— INFORMATION —
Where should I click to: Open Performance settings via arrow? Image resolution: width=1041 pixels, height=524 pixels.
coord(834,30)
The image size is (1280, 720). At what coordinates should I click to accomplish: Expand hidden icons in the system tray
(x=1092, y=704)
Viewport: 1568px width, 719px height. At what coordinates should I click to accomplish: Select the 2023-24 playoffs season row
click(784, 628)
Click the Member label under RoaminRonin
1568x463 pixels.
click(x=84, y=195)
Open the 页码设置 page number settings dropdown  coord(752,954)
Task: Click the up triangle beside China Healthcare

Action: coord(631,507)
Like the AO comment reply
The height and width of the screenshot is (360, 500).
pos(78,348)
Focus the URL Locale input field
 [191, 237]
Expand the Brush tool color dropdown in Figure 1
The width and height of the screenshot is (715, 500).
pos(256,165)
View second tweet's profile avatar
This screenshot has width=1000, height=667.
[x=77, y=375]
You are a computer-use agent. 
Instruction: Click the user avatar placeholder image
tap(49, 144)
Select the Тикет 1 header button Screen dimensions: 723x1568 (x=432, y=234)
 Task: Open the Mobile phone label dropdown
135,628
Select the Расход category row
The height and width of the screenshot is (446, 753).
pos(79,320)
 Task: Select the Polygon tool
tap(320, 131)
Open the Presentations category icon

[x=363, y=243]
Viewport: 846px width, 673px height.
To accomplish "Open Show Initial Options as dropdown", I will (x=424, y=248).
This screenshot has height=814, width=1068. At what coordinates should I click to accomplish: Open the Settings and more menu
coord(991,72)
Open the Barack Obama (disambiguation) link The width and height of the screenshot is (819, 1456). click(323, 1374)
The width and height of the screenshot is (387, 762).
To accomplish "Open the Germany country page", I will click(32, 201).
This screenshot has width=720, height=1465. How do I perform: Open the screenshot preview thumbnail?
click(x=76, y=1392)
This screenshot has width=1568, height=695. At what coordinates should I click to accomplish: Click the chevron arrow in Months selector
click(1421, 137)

— GOAL OF THE EXERCISE —
From the material above, retype precisely the lines between the line holding "You are a computer-use agent." and the line holding "Open the Barack", inclusive, and nothing beyond them.

— EXERCISE RESPONSE —
You are a computer-use agent. 
Instruction: Click the user avatar placeholder image
tap(49, 144)
Select the Тикет 1 header button Screen dimensions: 723x1568 (x=432, y=234)
 Task: Open the Mobile phone label dropdown
135,628
Select the Расход category row
The height and width of the screenshot is (446, 753).
pos(79,320)
 Task: Select the Polygon tool
tap(320, 131)
Open the Presentations category icon

[x=363, y=243]
Viewport: 846px width, 673px height.
To accomplish "Open Show Initial Options as dropdown", I will (x=424, y=248).
This screenshot has height=814, width=1068. At what coordinates should I click to accomplish: Open the Settings and more menu
coord(991,72)
Open the Barack Obama (disambiguation) link The width and height of the screenshot is (819, 1456). click(323, 1374)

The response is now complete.